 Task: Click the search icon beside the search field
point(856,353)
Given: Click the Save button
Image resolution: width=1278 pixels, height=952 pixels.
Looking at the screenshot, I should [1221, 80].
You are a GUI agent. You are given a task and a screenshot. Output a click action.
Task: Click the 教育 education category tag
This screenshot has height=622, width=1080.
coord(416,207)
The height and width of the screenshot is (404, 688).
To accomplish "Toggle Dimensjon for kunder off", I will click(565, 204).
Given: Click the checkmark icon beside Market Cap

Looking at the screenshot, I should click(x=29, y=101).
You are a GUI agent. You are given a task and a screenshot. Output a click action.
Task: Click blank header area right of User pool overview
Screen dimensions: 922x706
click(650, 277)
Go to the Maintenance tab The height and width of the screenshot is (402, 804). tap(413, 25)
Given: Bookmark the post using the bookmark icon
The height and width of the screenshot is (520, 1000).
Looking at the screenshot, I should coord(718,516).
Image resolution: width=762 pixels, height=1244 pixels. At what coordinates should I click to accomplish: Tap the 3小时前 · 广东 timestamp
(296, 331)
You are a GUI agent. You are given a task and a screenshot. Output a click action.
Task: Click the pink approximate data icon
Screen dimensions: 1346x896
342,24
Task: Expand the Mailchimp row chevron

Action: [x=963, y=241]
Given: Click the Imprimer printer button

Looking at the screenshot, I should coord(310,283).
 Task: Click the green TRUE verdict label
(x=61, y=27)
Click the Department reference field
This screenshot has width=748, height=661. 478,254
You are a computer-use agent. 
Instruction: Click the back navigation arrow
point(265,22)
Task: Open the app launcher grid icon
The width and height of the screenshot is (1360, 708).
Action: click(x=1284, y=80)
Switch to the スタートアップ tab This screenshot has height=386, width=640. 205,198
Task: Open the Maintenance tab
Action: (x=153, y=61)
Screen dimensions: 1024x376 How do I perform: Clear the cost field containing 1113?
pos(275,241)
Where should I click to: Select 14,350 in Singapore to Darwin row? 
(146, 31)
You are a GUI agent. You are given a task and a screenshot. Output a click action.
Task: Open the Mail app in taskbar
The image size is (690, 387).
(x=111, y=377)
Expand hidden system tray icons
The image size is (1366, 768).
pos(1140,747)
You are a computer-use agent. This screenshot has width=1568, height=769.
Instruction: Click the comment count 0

-------------------------

The problem> Output every line of the listing word for word.

Your solution>
 Task: Click the search icon beside the search field
point(856,353)
Given: Click the Save button
Image resolution: width=1278 pixels, height=952 pixels.
Looking at the screenshot, I should [1221, 80].
You are a GUI agent. You are given a task and a screenshot. Output a click action.
Task: Click the 教育 education category tag
This screenshot has height=622, width=1080.
coord(416,207)
The height and width of the screenshot is (404, 688).
To accomplish "Toggle Dimensjon for kunder off", I will click(565, 204).
Given: Click the checkmark icon beside Market Cap

Looking at the screenshot, I should click(x=29, y=101).
You are a GUI agent. You are given a task and a screenshot. Output a click action.
Task: Click blank header area right of User pool overview
Screen dimensions: 922x706
click(650, 277)
Go to the Maintenance tab The height and width of the screenshot is (402, 804). tap(413, 25)
Given: Bookmark the post using the bookmark icon
The height and width of the screenshot is (520, 1000).
Looking at the screenshot, I should coord(718,516).
Image resolution: width=762 pixels, height=1244 pixels. At what coordinates should I click to accomplish: Tap the 3小时前 · 广东 timestamp
(296, 331)
You are a GUI agent. You are given a task and a screenshot. Output a click action.
Task: Click the pink approximate data icon
Screen dimensions: 1346x896
342,24
Task: Expand the Mailchimp row chevron

Action: [x=963, y=241]
Given: Click the Imprimer printer button

Looking at the screenshot, I should coord(310,283).
 Task: Click the green TRUE verdict label
(x=61, y=27)
Click the Department reference field
This screenshot has width=748, height=661. 478,254
You are a computer-use agent. 
Instruction: Click the back navigation arrow
point(265,22)
Task: Open the app launcher grid icon
The width and height of the screenshot is (1360, 708).
Action: click(x=1284, y=80)
Switch to the スタートアップ tab This screenshot has height=386, width=640. 205,198
Task: Open the Maintenance tab
Action: (x=153, y=61)
Screen dimensions: 1024x376 How do I perform: Clear the cost field containing 1113?
pos(275,241)
Where should I click to: Select 14,350 in Singapore to Darwin row? 
(146, 31)
You are a GUI agent. You are given a task and a screenshot. Output a click action.
Task: Open the Mail app in taskbar
The image size is (690, 387).
(x=111, y=377)
Expand hidden system tray icons
The image size is (1366, 768).
pos(1140,747)
You are a computer-use agent. This screenshot has width=1568, height=769.
Instruction: Click the comment count 0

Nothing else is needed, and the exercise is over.